Stored data entries:
◆ ◆ ◆ ◆ ◆
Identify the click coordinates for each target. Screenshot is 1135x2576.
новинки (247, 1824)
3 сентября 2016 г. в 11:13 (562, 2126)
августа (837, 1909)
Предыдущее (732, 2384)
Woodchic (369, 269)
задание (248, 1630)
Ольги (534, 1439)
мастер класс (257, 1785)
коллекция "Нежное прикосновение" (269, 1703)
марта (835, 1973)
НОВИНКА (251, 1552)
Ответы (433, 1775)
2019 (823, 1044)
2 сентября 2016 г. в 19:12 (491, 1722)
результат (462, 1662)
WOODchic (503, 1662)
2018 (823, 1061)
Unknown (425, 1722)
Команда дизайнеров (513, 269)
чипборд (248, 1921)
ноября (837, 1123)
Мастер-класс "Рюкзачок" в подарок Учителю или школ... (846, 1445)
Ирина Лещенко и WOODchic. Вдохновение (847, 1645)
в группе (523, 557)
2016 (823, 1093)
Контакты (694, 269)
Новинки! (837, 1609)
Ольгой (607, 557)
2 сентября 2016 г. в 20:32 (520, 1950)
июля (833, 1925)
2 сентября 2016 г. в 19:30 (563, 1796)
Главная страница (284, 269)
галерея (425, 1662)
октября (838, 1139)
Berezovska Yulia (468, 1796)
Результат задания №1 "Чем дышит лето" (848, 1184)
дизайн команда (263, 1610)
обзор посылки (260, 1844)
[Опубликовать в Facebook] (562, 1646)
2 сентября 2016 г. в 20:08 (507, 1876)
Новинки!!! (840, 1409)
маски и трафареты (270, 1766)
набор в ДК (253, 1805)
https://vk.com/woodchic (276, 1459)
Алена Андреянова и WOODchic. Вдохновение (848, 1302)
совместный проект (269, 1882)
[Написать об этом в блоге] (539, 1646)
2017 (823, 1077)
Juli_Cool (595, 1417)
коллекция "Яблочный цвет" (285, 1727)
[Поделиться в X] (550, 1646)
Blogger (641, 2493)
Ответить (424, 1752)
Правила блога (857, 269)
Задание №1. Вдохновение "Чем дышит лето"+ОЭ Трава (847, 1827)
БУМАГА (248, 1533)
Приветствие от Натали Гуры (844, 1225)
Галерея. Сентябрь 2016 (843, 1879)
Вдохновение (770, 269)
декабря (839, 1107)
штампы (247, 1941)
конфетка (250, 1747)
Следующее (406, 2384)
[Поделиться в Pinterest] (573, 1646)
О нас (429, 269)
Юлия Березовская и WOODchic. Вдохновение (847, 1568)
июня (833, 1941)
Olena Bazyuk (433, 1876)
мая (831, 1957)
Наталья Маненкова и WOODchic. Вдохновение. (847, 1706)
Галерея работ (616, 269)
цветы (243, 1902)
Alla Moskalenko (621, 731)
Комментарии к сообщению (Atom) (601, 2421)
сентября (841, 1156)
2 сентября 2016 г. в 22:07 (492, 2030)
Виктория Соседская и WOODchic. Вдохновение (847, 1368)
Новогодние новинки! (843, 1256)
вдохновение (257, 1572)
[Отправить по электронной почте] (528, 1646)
◆ ◆ ◆ ◆ ◆
→ Exercise
Given the word "коллекция", show every line of the records that contains it.

→ Result
коллекция "Нежное прикосновение" (269, 1703)
коллекция "Яблочный цвет" (285, 1727)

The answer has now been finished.